The Orwells, "The Righteous One" (Live on Letterman show), in https://www.youtube.com/watch?v=prlVtauCl2w
Sentia que uma espada do tamanho do
mundo fora desembainhada. Que a lâmina apurada andava em sua demanda. Pretendia
não saber quem eram os algozes. Jurava inocência, que não fora engenheiro de
maldades ou injustiças sobre outros, como ele se julgava, inocentes. Fugia da
espada como podia. Escondendo-se nas vielas escuras, descendo aos subterrâneos
que escondiam a fuligem do metro, transitando pelo bas fond da cidade, convivendo com o restolho da sociedade que por
ali andava.
O pior não era essa espada ladina que o procurava
sem cessar. Dizia-se que estes justiceiros não tinham complacência. Mal
encontrassem o procurado, despejavam com força a espada, sangrando-o até à
morte. Mas não era essa espada que fazia sobressaltar o sono.
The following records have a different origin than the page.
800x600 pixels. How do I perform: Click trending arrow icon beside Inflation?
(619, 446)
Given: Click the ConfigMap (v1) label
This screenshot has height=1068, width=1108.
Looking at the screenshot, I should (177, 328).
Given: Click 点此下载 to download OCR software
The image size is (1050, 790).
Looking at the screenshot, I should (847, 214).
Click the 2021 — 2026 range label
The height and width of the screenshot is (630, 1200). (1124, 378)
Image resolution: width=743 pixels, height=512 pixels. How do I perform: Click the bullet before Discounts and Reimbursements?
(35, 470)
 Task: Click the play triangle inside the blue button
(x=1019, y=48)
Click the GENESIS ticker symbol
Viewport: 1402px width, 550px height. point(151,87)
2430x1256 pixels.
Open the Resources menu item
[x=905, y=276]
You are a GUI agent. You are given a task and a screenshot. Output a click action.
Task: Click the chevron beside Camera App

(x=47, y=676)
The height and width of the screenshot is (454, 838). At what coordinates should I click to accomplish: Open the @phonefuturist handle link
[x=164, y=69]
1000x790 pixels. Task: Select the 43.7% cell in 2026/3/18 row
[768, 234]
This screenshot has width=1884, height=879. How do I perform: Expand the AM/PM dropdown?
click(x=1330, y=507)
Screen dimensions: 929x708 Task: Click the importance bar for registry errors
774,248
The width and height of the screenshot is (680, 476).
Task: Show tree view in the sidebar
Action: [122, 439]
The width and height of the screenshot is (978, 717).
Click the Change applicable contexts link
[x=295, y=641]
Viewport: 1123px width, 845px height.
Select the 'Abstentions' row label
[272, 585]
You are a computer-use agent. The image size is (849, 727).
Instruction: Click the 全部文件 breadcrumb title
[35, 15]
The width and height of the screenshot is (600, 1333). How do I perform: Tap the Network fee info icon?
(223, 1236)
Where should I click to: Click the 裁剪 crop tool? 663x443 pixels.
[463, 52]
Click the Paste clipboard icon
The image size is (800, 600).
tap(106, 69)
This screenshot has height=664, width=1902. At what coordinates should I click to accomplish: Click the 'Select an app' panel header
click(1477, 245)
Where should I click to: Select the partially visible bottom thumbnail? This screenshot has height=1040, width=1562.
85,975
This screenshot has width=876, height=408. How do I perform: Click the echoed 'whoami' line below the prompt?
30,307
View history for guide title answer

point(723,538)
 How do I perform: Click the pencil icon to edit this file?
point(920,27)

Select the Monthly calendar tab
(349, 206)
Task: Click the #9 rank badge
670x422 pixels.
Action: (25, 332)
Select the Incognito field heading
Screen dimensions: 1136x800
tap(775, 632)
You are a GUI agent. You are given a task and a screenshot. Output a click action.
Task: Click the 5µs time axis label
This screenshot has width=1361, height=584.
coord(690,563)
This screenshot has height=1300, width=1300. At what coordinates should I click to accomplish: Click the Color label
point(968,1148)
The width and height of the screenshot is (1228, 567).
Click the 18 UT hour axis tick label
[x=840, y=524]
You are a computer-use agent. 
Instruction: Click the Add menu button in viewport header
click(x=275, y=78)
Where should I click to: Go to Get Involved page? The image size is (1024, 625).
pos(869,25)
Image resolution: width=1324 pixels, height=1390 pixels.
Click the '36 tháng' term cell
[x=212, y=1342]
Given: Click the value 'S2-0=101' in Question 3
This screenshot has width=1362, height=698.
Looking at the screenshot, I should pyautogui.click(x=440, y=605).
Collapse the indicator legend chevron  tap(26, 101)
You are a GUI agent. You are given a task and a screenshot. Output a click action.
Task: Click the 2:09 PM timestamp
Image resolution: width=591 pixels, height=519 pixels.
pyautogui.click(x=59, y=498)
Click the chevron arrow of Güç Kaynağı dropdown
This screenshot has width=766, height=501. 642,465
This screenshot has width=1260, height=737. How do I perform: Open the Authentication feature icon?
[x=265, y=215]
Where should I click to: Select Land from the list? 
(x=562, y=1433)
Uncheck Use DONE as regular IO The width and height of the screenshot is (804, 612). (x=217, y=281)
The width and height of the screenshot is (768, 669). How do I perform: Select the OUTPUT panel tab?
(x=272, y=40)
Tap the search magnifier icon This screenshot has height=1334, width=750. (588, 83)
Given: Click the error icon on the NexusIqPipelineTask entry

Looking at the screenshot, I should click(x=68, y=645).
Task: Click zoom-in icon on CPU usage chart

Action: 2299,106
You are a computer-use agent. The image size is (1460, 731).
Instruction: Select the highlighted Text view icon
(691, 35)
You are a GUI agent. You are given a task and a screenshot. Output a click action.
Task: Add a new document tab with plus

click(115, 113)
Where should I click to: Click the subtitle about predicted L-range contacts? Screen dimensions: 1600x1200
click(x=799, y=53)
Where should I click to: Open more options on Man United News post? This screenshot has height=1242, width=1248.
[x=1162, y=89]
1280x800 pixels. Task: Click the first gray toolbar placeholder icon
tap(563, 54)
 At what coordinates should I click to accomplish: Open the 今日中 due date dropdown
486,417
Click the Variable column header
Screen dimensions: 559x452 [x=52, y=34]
Era assaltado por
fantasmagóricas espadas no quotidiano, nas gentes apoderadas que não tinham piedade
de quem cuidavam estragar; nos endinheirados que (dizia-se à boca pequena)
conspiravam para serem mais ricos e deixarem em legado mais pobreza aos que já
nem remediados conseguiam ser; aos sacerdotes que ludibriavam as gentes de alma
estragada com fés redentoras; aos diligentes na maldade gratuita.
Não era vítima direta dessas
malfeitorias, mas elas adulteravam o seu sentido de ser. Era como se as espadas
assim desembainhadas sobre os outros tivessem estocada colateral em si. Delas
não podia fugir. Não podia arregimentar a hipocrisia que encomendasse os olhos
para lugares distantes, simulando a ausência das dores da modernidade. Era
quando queria outro tempo, não interessava se anterior ou projetado na
posteridade. Outro tempo. Podia ser que nessa dimensão temporal paralela não
houvesse tantas espadas decepando ilusões, tantas estocadas a derramarem sangue
vertido sem utilidade. Suplicava aos deuses, em preces retóricas, que semeasse
esse tempo diferente. Que inventassem uma nave espacial que o transportasse ao
tempo diferente de que se julgava residente. Para não ser ultrajado pelo bolçar
das espadas severas que esvoaçam, erráticas, apanhando quem estiver pelo
caminho, sem critério.
A não ser possível um tempo alternativo,
talvez não fosse mal pensada a estocada final. Ao menos, os olhos adormecidos
não seriam o cais por onde assolam tantas iniquidades que coalham o mundo na
sua terrível imperfeição.
1 comentário:
Outro tempo. Diametralmente oposto a qualquer “Disgraceland”.
“(…)
Tempo de absoluta depuração.
(…)
[mas]
Chegou um tempo em que não adianta morrer.
Chegou um tempo em que a vida é uma ordem.
A vida apenas, sem mistificação."
"Os Ombros Suportam o Mundo", Carlos Drummond de Andrade.